How to prove that $\int\limits_0^{\pi} e^{\sin^2(x)}\ dx > {3 \over 2}\pi$?

Answer 1

The integral is a Bessel function:

$$\sqrt{e} \pi I_0\left(\frac{1}{2}\right)$$

which has numerical value $5.50843$, which is indeed less than $3 \pi/2$. This, it would seem, answers the question completely in a principled, and correct manner. One might try any number of other techniques, but I cannot see how any could be better than solving the integral exactly.

Answer 2

Use the inequality $e^t\ge 1+t$, valid for all $t$, to get: $$ \int_0^\pi e^{\sin^2x}dx\ge\int_0^\pi(1+\sin^2x)dx=\int_0^\pi\left(\frac32 + \frac12\cos 2x\right)\,dx $$ You should be able to take it from here.
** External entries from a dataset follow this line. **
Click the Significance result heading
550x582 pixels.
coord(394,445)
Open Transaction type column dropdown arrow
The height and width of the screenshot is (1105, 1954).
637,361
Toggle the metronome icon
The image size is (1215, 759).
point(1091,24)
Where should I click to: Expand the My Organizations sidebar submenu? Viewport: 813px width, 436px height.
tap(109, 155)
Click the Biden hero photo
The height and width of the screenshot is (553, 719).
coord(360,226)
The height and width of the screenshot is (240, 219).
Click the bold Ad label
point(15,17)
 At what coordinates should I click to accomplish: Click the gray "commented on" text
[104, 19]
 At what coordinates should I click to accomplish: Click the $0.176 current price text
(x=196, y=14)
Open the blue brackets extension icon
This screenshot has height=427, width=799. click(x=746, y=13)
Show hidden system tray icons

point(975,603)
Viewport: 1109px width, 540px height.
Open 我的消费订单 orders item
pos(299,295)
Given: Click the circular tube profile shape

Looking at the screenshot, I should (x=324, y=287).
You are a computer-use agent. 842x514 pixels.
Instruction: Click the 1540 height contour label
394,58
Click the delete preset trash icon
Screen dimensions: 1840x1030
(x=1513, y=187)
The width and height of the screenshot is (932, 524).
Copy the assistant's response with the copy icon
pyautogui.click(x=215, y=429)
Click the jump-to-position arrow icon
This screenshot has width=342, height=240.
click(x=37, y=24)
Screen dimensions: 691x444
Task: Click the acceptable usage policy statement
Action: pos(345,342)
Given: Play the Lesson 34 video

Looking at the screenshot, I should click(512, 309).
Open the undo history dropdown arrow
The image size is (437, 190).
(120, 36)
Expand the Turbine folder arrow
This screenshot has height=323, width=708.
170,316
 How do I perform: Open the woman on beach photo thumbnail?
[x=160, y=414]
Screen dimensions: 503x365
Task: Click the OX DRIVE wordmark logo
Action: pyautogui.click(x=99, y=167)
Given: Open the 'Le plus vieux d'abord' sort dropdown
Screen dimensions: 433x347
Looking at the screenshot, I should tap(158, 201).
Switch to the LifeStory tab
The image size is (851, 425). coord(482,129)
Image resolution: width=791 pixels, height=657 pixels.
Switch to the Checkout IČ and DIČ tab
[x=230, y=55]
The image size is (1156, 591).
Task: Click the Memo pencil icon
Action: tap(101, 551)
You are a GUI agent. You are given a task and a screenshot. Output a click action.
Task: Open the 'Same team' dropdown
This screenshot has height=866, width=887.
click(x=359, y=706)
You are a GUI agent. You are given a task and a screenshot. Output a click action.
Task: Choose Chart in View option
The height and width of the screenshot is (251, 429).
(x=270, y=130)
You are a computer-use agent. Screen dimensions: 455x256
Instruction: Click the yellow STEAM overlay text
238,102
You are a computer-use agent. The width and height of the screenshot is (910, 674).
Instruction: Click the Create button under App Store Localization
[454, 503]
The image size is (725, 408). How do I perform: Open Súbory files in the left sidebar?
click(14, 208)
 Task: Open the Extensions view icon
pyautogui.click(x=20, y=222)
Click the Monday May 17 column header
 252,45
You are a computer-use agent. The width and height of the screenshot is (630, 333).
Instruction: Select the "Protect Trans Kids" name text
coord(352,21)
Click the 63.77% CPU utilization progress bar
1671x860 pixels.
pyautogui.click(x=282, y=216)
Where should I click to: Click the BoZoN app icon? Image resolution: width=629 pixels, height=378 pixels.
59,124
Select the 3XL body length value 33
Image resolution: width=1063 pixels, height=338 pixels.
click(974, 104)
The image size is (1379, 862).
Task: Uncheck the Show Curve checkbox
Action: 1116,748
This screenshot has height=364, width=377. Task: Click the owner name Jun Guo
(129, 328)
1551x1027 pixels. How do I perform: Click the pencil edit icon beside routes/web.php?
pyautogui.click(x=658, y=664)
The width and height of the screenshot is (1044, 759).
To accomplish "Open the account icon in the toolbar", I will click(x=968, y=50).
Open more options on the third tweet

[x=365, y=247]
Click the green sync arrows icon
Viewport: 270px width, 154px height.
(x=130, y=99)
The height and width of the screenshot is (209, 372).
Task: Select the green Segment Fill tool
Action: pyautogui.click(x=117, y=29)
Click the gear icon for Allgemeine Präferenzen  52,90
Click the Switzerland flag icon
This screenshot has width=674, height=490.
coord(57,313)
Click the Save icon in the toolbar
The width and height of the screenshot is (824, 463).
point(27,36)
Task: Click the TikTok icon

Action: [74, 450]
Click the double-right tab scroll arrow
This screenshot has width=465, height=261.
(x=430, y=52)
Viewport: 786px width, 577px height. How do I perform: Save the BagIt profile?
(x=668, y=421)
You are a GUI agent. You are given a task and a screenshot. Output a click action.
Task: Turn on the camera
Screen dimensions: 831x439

The inequality is in fact strict, because the difference $e^{\sin^2x}-(1+\sin^2x)$ is continuous, non-negative and not identically zero.

Answer 3

We can also use Taylor expansion: $e^{\sin^2(x)}=1+\sin^2(x)+\sin^4(x)/2+...$ and integrate it from $0$ to $\pi$

$\int_0^\pi(1+\sin^2(x)+(\sin^4(x))/2)dx=(27\pi)/16 ≈ 5.3014 > 3\pi/2$